═══ DOCUMENT TEXT ═══
Sanz, like other restaurant owners in New York City, is seeing the first wave of the financial crisis rocking Wall Street and the world. Industry analysts say people are dining out less often, and when they do they are spending less per check.

Business at full-service restaurants is declining nationwide, according to Technomic, a Chicago-based restaurant consultancy. Preliminary figures for the third quarter show that sales at restaurants open at least one year fell 2.6 percent from year-earlier levels, despite higher prices. The figure is based on restaurants that are part of publicly traded companies.

Adding to the malaise is the soaring cost of food — about 9 percent over the last year according to the Bureau of Labor Statistics — as well as a fear that the tourism dollars that have buoyed New York's economy may disappear as the crisis goes global.

“This is really the toughest operating environment for the industry in 20 years,” said Hudson Riehle, senior vice president of research and information services for the National Restaurant Association.

Restaurants tend to run on tight profit margins — an average of about 4 percent before taxes, Riehle said. “When that margin is under pressure, there is less room for error,” Riehle said.

Food writer and blogger Andrea Strong said she thinks the downturn will translate into restaurant closures, citing the recent shuttering of the contemporary American eatery Sheridan Square, after less than six months, and its sister restaurant Tierra, which was open only two days.

“The chef got middling reviews, but it’s nothing that would have closed a restaurant a year ago,” Strong said.

“If a new restaurant is starting out and doesn’t have the roots and the following of a Daniel or Picholine, they may shutter quite quickly even if the food is excellent and the hospitality is exquisite," she said, referring to two of the city's best-known restaurants.

Australian-born chef Shaun Hergatt knows the stresses of opening up a restaurant in the current financial climate. His eponymous restaurant SHO Shaun Hergatt is set to open this autumn in the financial district, and like any high-end restaurant, has been years in the planning.
═══ PROVIDED DATA ═══
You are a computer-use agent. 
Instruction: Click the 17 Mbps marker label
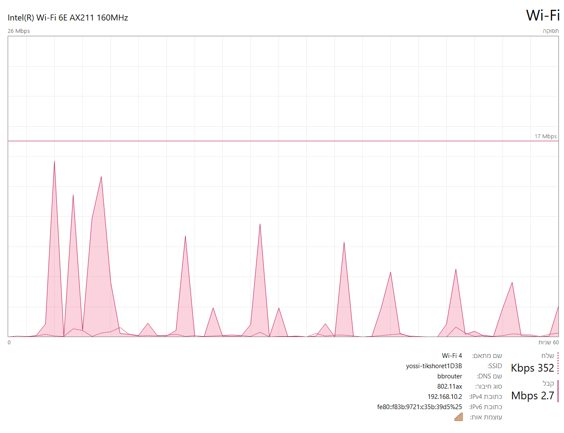(545, 137)
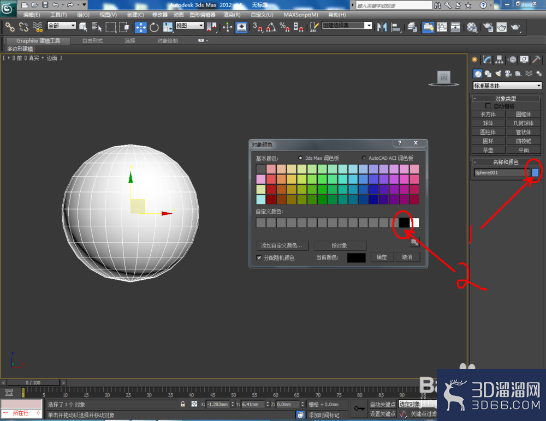The width and height of the screenshot is (546, 421).
Task: Select the Rotate tool icon
Action: point(154,27)
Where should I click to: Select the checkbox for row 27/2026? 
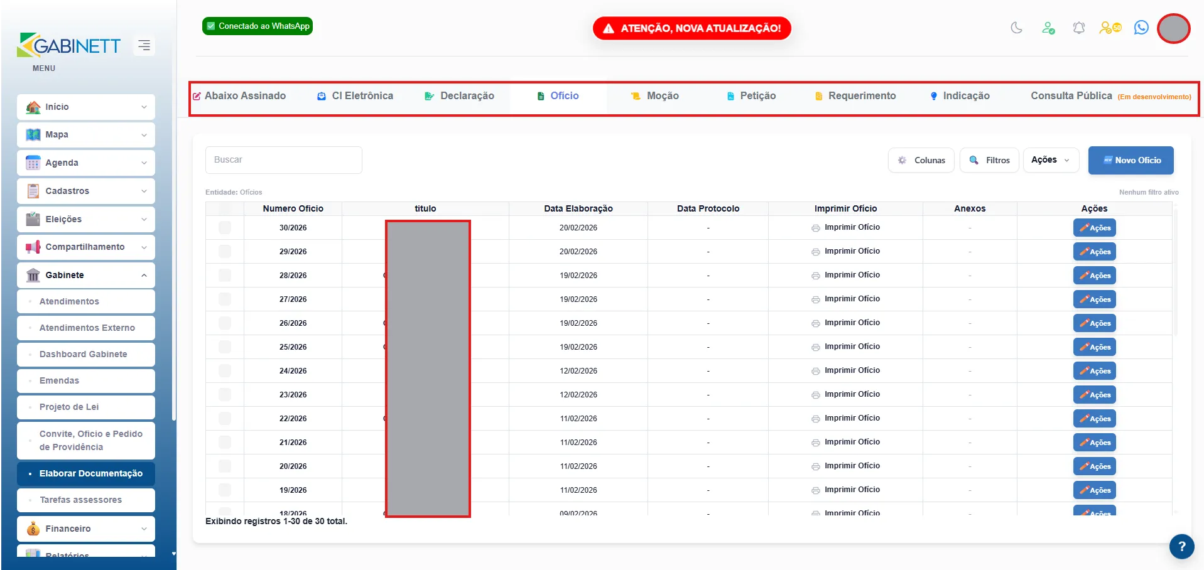[x=225, y=299]
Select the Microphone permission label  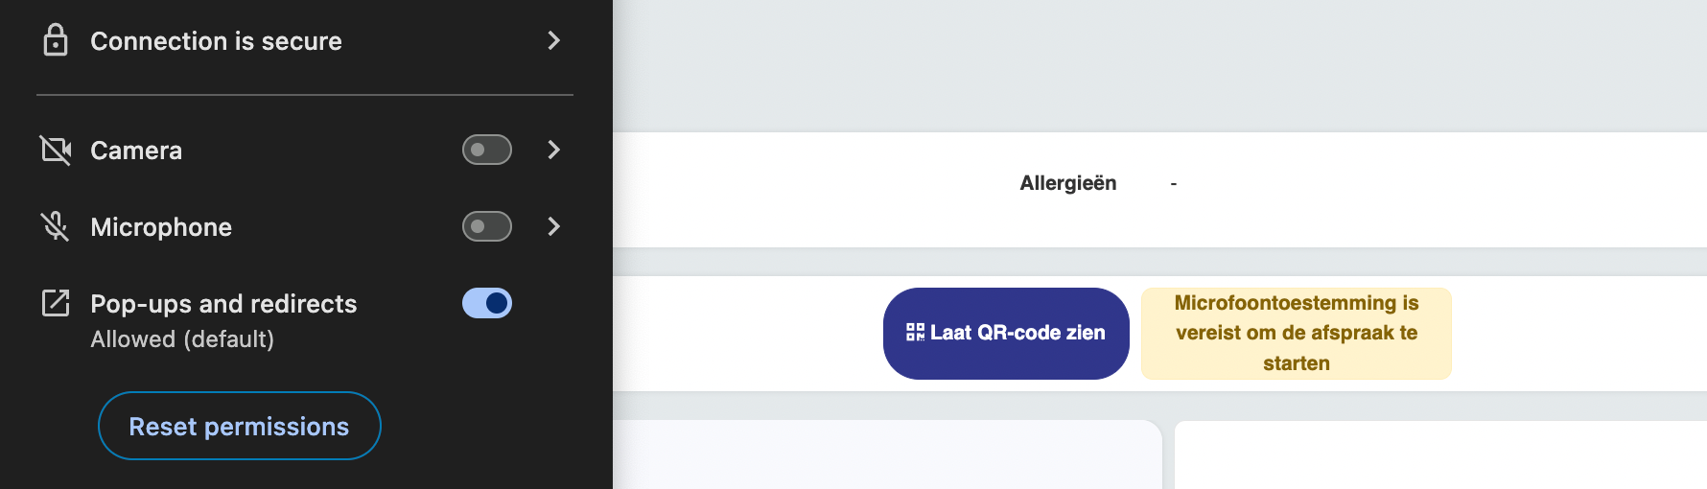tap(161, 227)
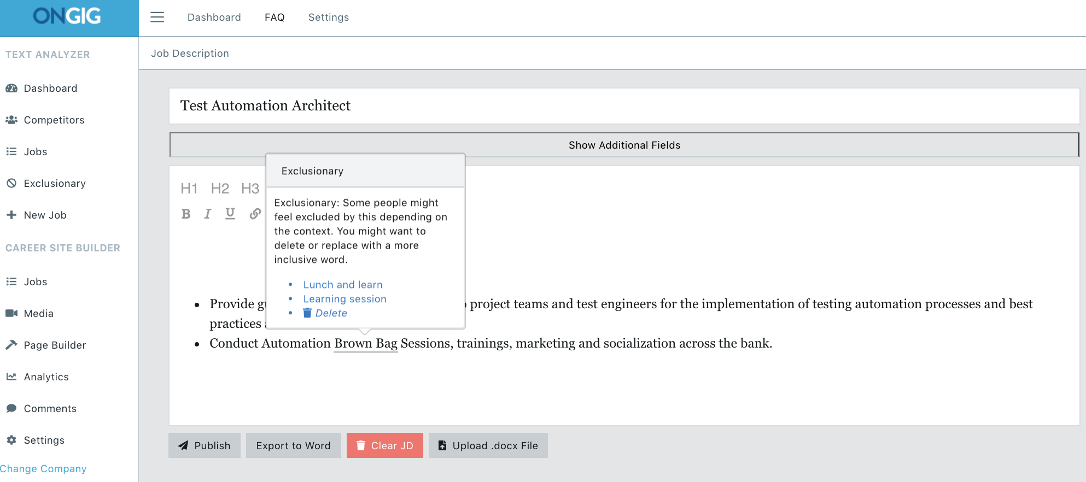This screenshot has height=482, width=1086.
Task: Publish the job description
Action: pyautogui.click(x=205, y=445)
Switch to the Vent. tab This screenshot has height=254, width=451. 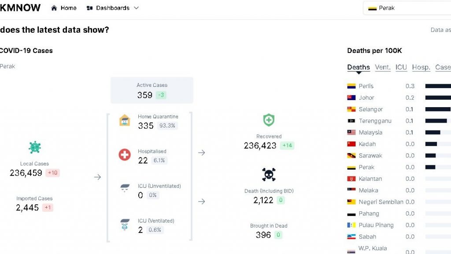(x=383, y=67)
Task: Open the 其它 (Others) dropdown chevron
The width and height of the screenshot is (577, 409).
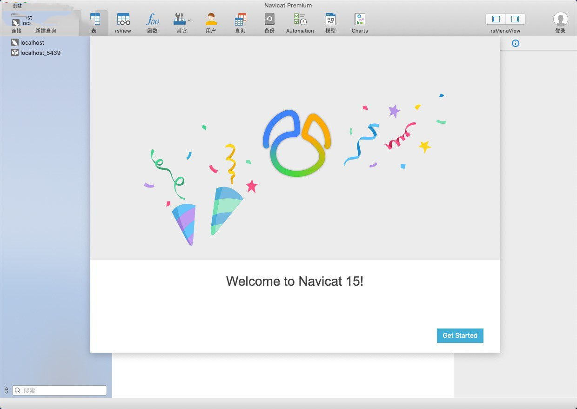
═══
In the restaurant article, rewrite the paragraph beginning "Business at full-service restaurants" as a bulleted list that keeps its main facts.

- Full-service restaurants are seeing declining business nationwide, according to Technomic, a Chicago-based restaurant consultancy.
- Preliminary third-quarter figures show a 2.6 percent drop in sales from year-earlier levels at restaurants open at least one year, despite higher prices.
- The figure is based on restaurants that belong to publicly traded companies.